- **MATERIAL TO PROCESS**:
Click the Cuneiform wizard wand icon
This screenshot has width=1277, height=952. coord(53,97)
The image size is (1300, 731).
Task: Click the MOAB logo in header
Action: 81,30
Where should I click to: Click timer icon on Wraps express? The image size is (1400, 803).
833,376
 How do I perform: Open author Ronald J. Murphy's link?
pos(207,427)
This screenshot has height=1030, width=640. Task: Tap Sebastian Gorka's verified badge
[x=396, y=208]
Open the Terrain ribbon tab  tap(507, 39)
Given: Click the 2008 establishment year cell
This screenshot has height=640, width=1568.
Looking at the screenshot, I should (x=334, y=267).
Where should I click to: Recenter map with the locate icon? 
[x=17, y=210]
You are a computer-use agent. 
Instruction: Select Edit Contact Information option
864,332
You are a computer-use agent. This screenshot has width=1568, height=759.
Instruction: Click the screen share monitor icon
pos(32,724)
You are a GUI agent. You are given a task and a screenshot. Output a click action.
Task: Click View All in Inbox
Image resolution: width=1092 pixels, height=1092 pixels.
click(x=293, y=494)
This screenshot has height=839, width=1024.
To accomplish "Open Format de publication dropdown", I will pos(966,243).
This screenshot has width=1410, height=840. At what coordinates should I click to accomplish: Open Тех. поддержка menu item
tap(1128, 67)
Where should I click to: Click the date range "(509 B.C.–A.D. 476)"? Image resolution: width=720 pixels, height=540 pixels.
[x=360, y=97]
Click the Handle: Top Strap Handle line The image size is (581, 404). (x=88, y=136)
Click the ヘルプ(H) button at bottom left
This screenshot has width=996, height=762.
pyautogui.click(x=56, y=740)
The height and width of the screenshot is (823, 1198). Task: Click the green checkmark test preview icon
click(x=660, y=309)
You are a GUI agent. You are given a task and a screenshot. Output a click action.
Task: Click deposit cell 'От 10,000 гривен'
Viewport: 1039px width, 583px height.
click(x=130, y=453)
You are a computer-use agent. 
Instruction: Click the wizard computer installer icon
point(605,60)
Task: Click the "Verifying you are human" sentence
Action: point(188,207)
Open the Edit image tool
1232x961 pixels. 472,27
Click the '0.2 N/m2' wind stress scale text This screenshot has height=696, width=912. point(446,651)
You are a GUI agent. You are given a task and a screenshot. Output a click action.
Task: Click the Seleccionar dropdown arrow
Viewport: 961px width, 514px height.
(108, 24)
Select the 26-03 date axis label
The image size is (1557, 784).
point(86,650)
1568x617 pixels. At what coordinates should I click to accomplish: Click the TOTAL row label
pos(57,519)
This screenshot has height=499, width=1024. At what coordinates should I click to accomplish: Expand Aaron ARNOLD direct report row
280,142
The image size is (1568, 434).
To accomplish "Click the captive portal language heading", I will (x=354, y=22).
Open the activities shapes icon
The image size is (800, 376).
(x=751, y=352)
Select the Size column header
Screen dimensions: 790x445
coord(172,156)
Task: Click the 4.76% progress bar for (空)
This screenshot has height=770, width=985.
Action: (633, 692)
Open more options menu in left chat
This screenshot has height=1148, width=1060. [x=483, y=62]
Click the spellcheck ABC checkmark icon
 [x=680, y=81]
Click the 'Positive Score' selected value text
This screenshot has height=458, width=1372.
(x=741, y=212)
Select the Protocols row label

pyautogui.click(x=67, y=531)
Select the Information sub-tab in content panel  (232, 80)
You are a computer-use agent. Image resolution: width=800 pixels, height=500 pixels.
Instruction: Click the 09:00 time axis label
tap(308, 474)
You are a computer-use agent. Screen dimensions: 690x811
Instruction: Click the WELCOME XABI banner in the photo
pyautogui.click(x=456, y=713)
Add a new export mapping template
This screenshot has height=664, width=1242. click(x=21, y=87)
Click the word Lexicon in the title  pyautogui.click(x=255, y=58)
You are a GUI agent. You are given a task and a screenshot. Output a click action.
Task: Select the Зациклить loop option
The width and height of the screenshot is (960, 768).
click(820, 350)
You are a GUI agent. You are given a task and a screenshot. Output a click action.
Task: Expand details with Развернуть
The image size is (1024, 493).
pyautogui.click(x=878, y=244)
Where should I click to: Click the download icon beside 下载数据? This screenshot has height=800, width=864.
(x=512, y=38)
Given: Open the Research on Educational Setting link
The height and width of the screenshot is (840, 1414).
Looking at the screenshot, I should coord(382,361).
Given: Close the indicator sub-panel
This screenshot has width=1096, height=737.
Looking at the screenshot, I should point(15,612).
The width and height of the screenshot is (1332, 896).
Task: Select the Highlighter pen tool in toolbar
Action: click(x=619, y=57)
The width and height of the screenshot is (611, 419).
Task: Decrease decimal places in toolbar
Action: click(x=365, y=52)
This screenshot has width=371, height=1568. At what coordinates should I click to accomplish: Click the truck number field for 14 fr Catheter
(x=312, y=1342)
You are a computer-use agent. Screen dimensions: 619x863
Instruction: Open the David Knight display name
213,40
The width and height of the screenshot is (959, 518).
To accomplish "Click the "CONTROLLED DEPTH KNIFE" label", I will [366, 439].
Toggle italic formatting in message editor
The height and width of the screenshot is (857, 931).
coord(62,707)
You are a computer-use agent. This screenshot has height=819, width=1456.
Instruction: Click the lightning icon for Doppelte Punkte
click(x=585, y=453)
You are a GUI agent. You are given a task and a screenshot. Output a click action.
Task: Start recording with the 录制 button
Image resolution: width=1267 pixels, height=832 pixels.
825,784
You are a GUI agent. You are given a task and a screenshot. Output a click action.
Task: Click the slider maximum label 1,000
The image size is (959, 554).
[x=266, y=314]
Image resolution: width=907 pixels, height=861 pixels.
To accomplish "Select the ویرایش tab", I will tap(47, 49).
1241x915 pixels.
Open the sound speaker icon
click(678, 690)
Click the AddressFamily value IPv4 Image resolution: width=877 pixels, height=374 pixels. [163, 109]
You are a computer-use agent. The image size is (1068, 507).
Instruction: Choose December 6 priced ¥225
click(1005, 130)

- **PROBLEM TO SOLVE**:
Set every line of the data down again, word for word.

- **WRITTEN ANSWER**:
Click the Cuneiform wizard wand icon
This screenshot has width=1277, height=952. coord(53,97)
The image size is (1300, 731).
Task: Click the MOAB logo in header
Action: 81,30
Where should I click to: Click timer icon on Wraps express? The image size is (1400, 803).
833,376
 How do I perform: Open author Ronald J. Murphy's link?
pos(207,427)
This screenshot has height=1030, width=640. Task: Tap Sebastian Gorka's verified badge
[x=396, y=208]
Open the Terrain ribbon tab  tap(507, 39)
Given: Click the 2008 establishment year cell
This screenshot has height=640, width=1568.
Looking at the screenshot, I should (x=334, y=267).
Where should I click to: Recenter map with the locate icon? 
[x=17, y=210]
You are a computer-use agent. 
Instruction: Select Edit Contact Information option
864,332
You are a computer-use agent. This screenshot has width=1568, height=759.
Instruction: Click the screen share monitor icon
pos(32,724)
You are a GUI agent. You are given a task and a screenshot. Output a click action.
Task: Click View All in Inbox
Image resolution: width=1092 pixels, height=1092 pixels.
click(x=293, y=494)
This screenshot has height=839, width=1024.
To accomplish "Open Format de publication dropdown", I will pos(966,243).
This screenshot has width=1410, height=840. At what coordinates should I click to accomplish: Open Тех. поддержка menu item
tap(1128, 67)
Where should I click to: Click the date range "(509 B.C.–A.D. 476)"? Image resolution: width=720 pixels, height=540 pixels.
[x=360, y=97]
Click the Handle: Top Strap Handle line The image size is (581, 404). (x=88, y=136)
Click the ヘルプ(H) button at bottom left
This screenshot has width=996, height=762.
pyautogui.click(x=56, y=740)
The height and width of the screenshot is (823, 1198). Task: Click the green checkmark test preview icon
click(x=660, y=309)
You are a GUI agent. You are given a task and a screenshot. Output a click action.
Task: Click deposit cell 'От 10,000 гривен'
Viewport: 1039px width, 583px height.
click(x=130, y=453)
You are a computer-use agent. 
Instruction: Click the wizard computer installer icon
point(605,60)
Task: Click the "Verifying you are human" sentence
Action: point(188,207)
Open the Edit image tool
1232x961 pixels. 472,27
Click the '0.2 N/m2' wind stress scale text This screenshot has height=696, width=912. point(446,651)
You are a GUI agent. You are given a task and a screenshot. Output a click action.
Task: Click the Seleccionar dropdown arrow
Viewport: 961px width, 514px height.
(108, 24)
Select the 26-03 date axis label
The image size is (1557, 784).
point(86,650)
1568x617 pixels. At what coordinates should I click to accomplish: Click the TOTAL row label
pos(57,519)
This screenshot has height=499, width=1024. At what coordinates should I click to accomplish: Expand Aaron ARNOLD direct report row
280,142
The image size is (1568, 434).
To accomplish "Click the captive portal language heading", I will (x=354, y=22).
Open the activities shapes icon
The image size is (800, 376).
(x=751, y=352)
Select the Size column header
Screen dimensions: 790x445
coord(172,156)
Task: Click the 4.76% progress bar for (空)
This screenshot has height=770, width=985.
Action: (633, 692)
Open more options menu in left chat
This screenshot has height=1148, width=1060. [x=483, y=62]
Click the spellcheck ABC checkmark icon
 [x=680, y=81]
Click the 'Positive Score' selected value text
This screenshot has height=458, width=1372.
(x=741, y=212)
Select the Protocols row label

pyautogui.click(x=67, y=531)
Select the Information sub-tab in content panel  (232, 80)
You are a computer-use agent. Image resolution: width=800 pixels, height=500 pixels.
Instruction: Click the 09:00 time axis label
tap(308, 474)
You are a computer-use agent. Screen dimensions: 690x811
Instruction: Click the WELCOME XABI banner in the photo
pyautogui.click(x=456, y=713)
Add a new export mapping template
This screenshot has height=664, width=1242. click(x=21, y=87)
Click the word Lexicon in the title  pyautogui.click(x=255, y=58)
You are a GUI agent. You are given a task and a screenshot. Output a click action.
Task: Select the Зациклить loop option
The width and height of the screenshot is (960, 768).
click(820, 350)
You are a GUI agent. You are given a task and a screenshot. Output a click action.
Task: Expand details with Развернуть
The image size is (1024, 493).
pyautogui.click(x=878, y=244)
Where should I click to: Click the download icon beside 下载数据? This screenshot has height=800, width=864.
(x=512, y=38)
Given: Open the Research on Educational Setting link
The height and width of the screenshot is (840, 1414).
Looking at the screenshot, I should coord(382,361).
Given: Close the indicator sub-panel
This screenshot has width=1096, height=737.
Looking at the screenshot, I should point(15,612).
The width and height of the screenshot is (1332, 896).
Task: Select the Highlighter pen tool in toolbar
Action: click(x=619, y=57)
The width and height of the screenshot is (611, 419).
Task: Decrease decimal places in toolbar
Action: click(x=365, y=52)
This screenshot has width=371, height=1568. At what coordinates should I click to accomplish: Click the truck number field for 14 fr Catheter
(x=312, y=1342)
You are a computer-use agent. Screen dimensions: 619x863
Instruction: Open the David Knight display name
213,40
The width and height of the screenshot is (959, 518).
To accomplish "Click the "CONTROLLED DEPTH KNIFE" label", I will [366, 439].
Toggle italic formatting in message editor
The height and width of the screenshot is (857, 931).
coord(62,707)
You are a computer-use agent. This screenshot has height=819, width=1456.
Instruction: Click the lightning icon for Doppelte Punkte
click(x=585, y=453)
You are a GUI agent. You are given a task and a screenshot. Output a click action.
Task: Start recording with the 录制 button
Image resolution: width=1267 pixels, height=832 pixels.
825,784
You are a GUI agent. You are given a task and a screenshot. Output a click action.
Task: Click the slider maximum label 1,000
The image size is (959, 554).
[x=266, y=314]
Image resolution: width=907 pixels, height=861 pixels.
To accomplish "Select the ویرایش tab", I will tap(47, 49).
1241x915 pixels.
Open the sound speaker icon
click(678, 690)
Click the AddressFamily value IPv4 Image resolution: width=877 pixels, height=374 pixels. [163, 109]
You are a computer-use agent. The image size is (1068, 507).
Instruction: Choose December 6 priced ¥225
click(1005, 130)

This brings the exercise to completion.